Action item: Among the lines below, count those with "each". Give only the number.

Stored data:
· · · · ·
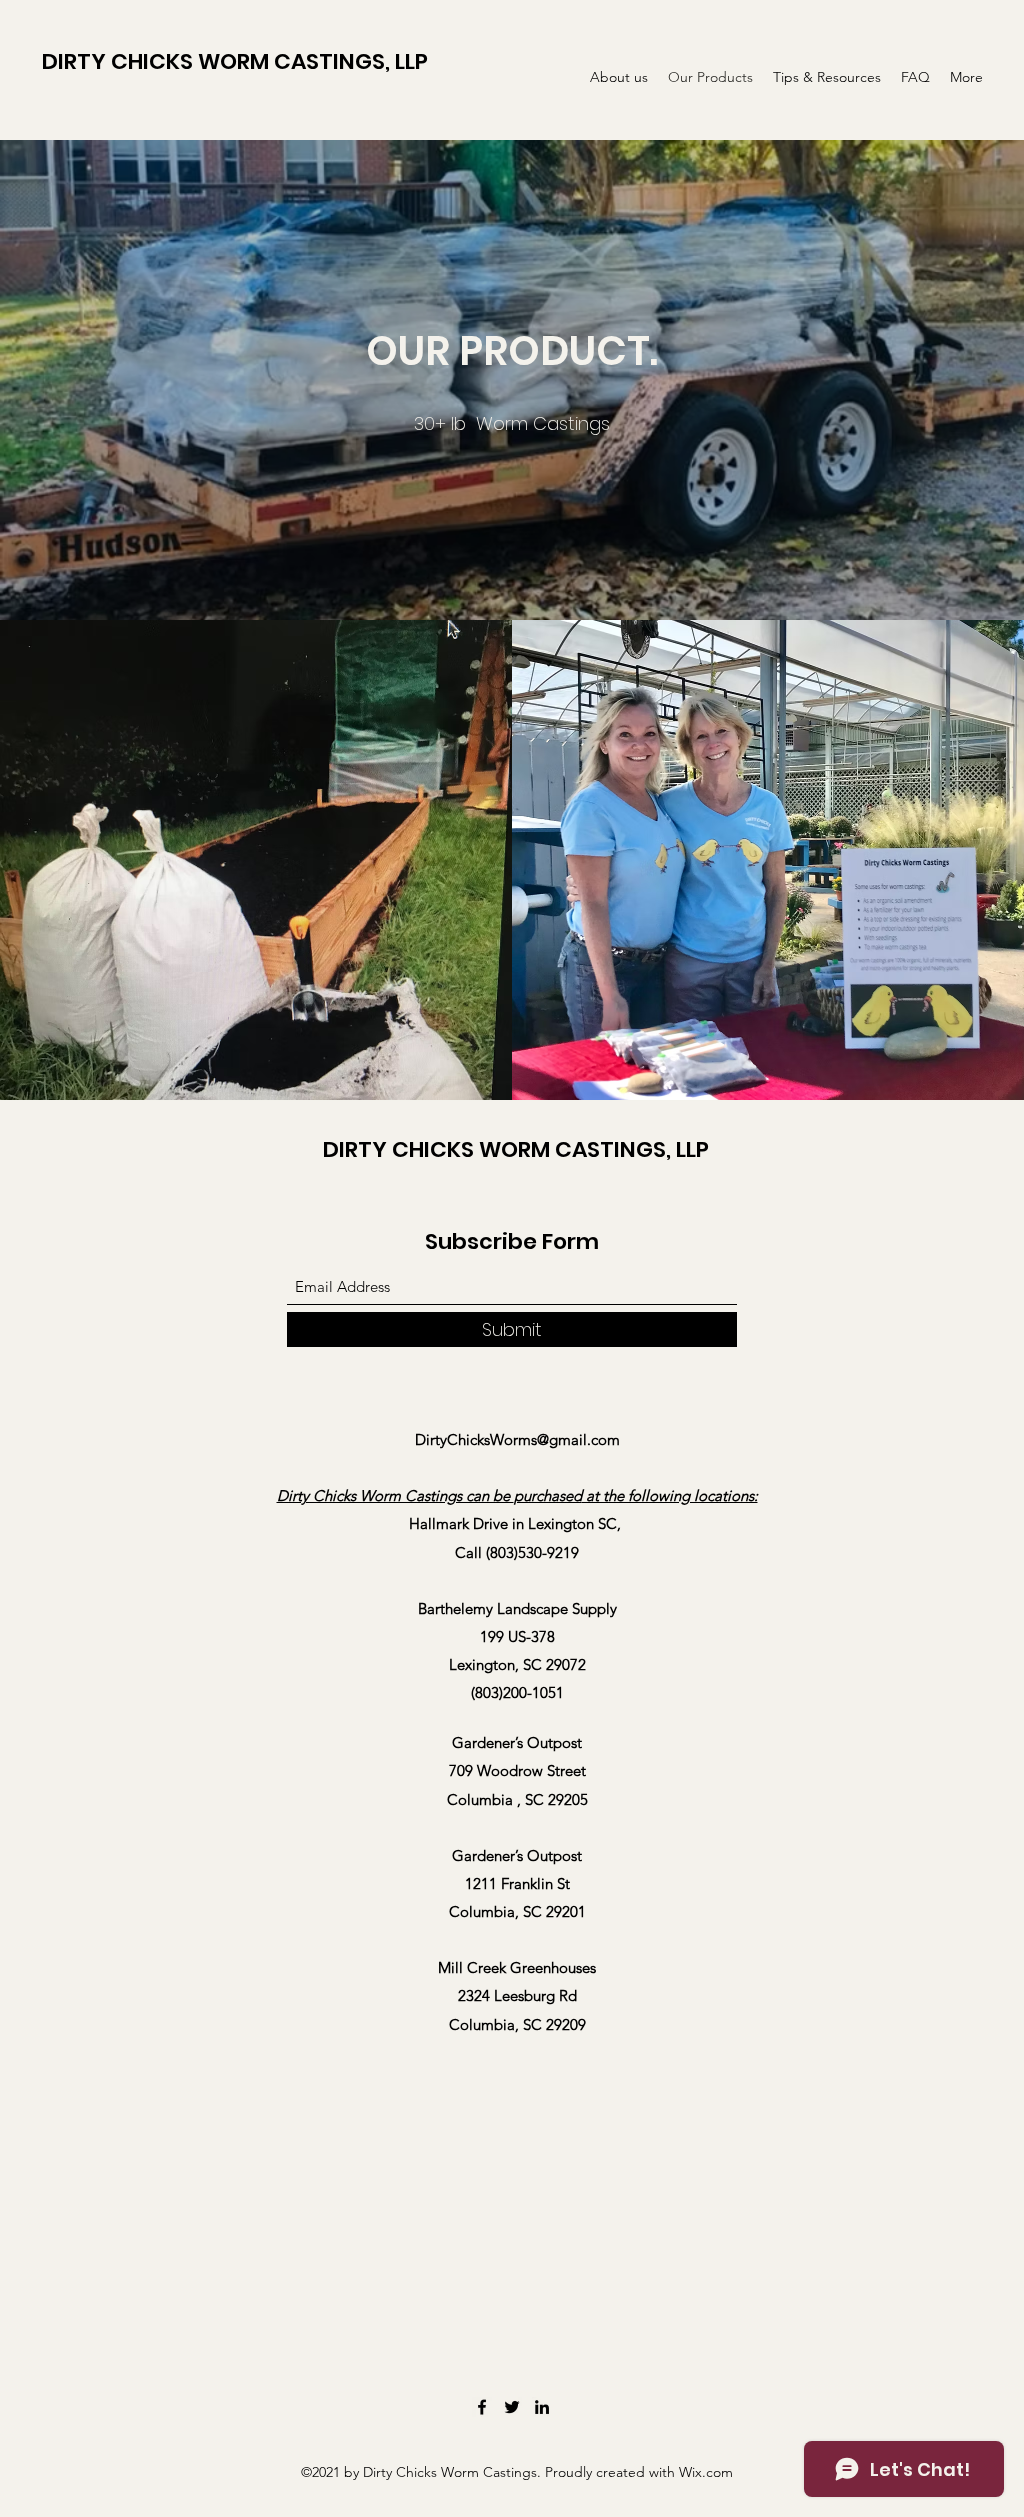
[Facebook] (482, 2407)
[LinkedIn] (542, 2407)
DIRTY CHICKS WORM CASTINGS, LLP (235, 61)
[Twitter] (512, 2407)
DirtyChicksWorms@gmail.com (517, 1439)
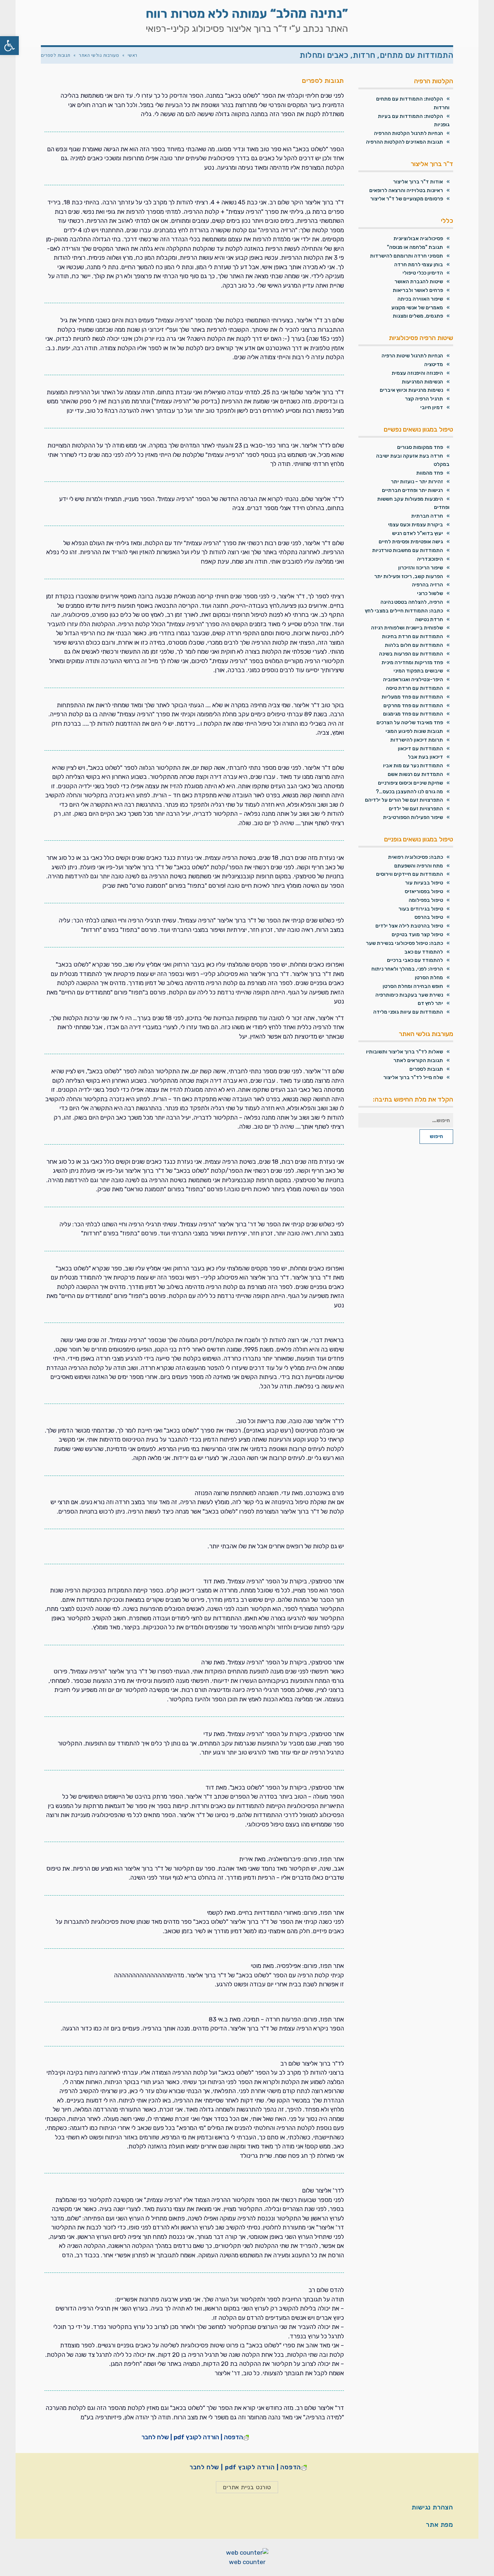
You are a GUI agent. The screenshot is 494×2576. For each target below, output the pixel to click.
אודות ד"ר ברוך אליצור (418, 182)
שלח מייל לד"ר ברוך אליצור (413, 1077)
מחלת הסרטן (429, 978)
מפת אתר (439, 2525)
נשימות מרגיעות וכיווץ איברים (411, 390)
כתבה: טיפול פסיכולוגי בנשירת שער (404, 943)
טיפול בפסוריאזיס (424, 891)
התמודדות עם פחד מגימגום (413, 714)
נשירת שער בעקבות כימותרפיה (409, 995)
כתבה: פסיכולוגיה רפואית (415, 857)
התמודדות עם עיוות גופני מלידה (408, 1012)
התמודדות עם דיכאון (420, 749)
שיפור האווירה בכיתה (420, 299)
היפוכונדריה (430, 559)
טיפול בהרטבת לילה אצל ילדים (409, 926)
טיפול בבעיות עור (424, 883)
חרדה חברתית (427, 516)
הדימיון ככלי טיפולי (423, 273)
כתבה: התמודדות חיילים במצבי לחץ (404, 611)
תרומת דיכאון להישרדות (416, 740)
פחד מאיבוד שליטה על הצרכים (409, 723)
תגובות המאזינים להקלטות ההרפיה (404, 142)
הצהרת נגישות (432, 2507)
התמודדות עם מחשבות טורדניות (407, 550)
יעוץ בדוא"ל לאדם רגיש (417, 533)
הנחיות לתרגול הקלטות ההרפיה (408, 133)
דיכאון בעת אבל (425, 757)
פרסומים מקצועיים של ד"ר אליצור (406, 199)
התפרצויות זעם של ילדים (416, 809)
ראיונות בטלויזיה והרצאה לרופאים (406, 190)
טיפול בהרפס (428, 917)
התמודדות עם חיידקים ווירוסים (409, 874)
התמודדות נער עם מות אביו (413, 766)
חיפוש (436, 1136)
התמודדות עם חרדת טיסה (414, 688)
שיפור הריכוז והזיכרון (420, 568)
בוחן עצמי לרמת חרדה (418, 265)
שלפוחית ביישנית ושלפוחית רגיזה (407, 628)
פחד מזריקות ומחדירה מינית (412, 662)
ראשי (132, 55)
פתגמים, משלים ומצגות (418, 316)
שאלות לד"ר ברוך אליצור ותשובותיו (404, 1052)
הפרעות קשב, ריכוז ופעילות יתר (408, 576)
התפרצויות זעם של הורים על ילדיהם (404, 800)
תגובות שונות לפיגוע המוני (414, 731)
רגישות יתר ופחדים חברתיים (412, 490)
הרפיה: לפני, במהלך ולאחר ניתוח (407, 969)
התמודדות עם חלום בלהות (414, 645)
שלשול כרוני (430, 593)
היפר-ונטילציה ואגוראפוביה (413, 679)
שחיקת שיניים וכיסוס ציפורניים (410, 783)
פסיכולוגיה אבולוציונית (418, 238)
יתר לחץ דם (430, 1003)
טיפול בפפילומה (426, 900)
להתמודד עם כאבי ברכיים (415, 960)
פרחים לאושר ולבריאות (418, 290)
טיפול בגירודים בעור (421, 909)
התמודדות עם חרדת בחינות (412, 636)
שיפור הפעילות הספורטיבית (413, 817)
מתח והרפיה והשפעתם (418, 866)
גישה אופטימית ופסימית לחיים (411, 542)
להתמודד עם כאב (423, 952)
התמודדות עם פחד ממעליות (412, 697)
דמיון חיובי (431, 407)
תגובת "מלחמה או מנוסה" (415, 247)
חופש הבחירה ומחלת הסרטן (413, 986)
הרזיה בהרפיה (427, 585)
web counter (247, 2562)
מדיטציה (433, 364)
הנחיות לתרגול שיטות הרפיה (412, 356)
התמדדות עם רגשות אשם (415, 774)
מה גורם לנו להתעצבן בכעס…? (409, 792)
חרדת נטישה (429, 619)
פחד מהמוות (429, 473)
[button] (9, 45)
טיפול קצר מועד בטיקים (417, 934)
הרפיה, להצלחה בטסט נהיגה (411, 602)
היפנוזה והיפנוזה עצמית (417, 373)
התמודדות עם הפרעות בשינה (411, 654)
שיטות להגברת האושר (419, 282)
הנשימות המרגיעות (422, 382)
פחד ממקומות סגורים (420, 447)
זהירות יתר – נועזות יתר (417, 482)
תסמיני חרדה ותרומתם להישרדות (406, 256)
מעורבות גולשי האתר (99, 55)
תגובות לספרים (426, 1069)
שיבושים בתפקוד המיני (418, 671)
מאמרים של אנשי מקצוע (417, 308)
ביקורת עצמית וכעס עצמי (415, 525)
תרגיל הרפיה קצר (424, 399)
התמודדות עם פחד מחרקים (413, 706)
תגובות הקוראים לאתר (418, 1060)
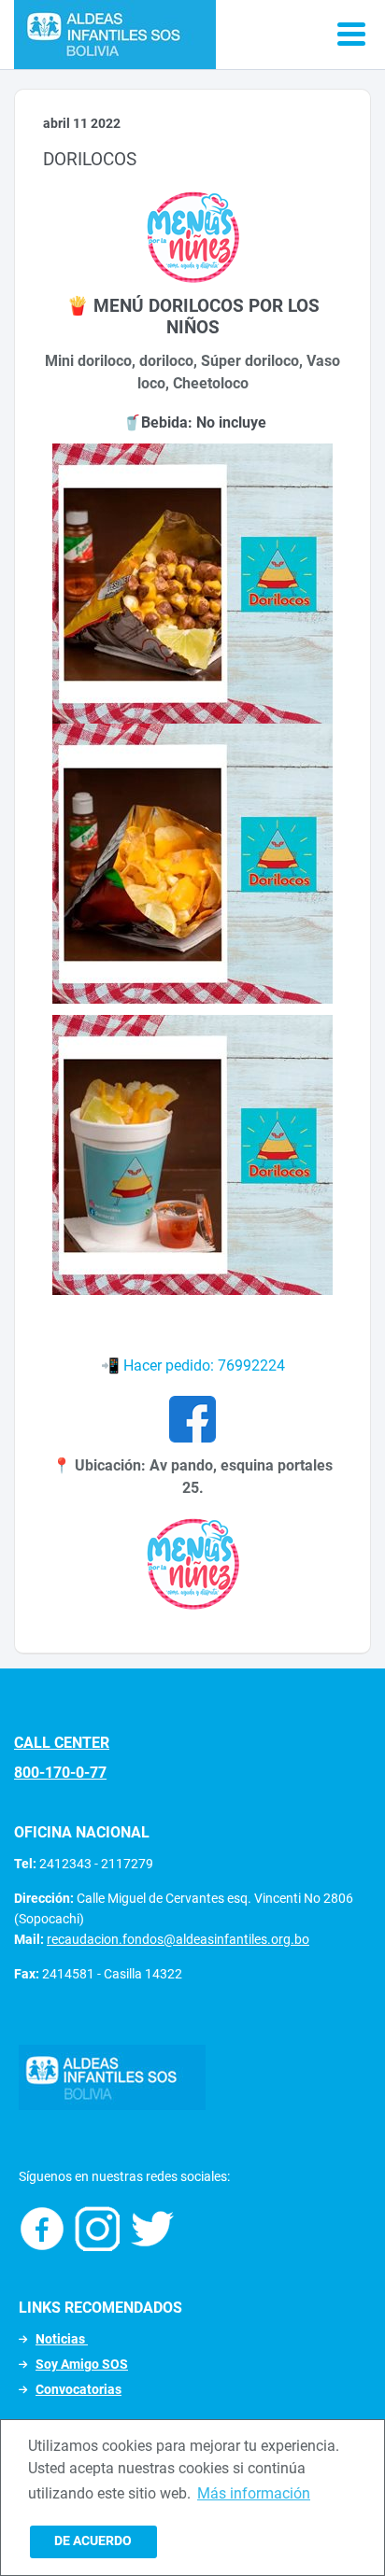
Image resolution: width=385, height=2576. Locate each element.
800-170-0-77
· · · · ·
Answer to this problem: 2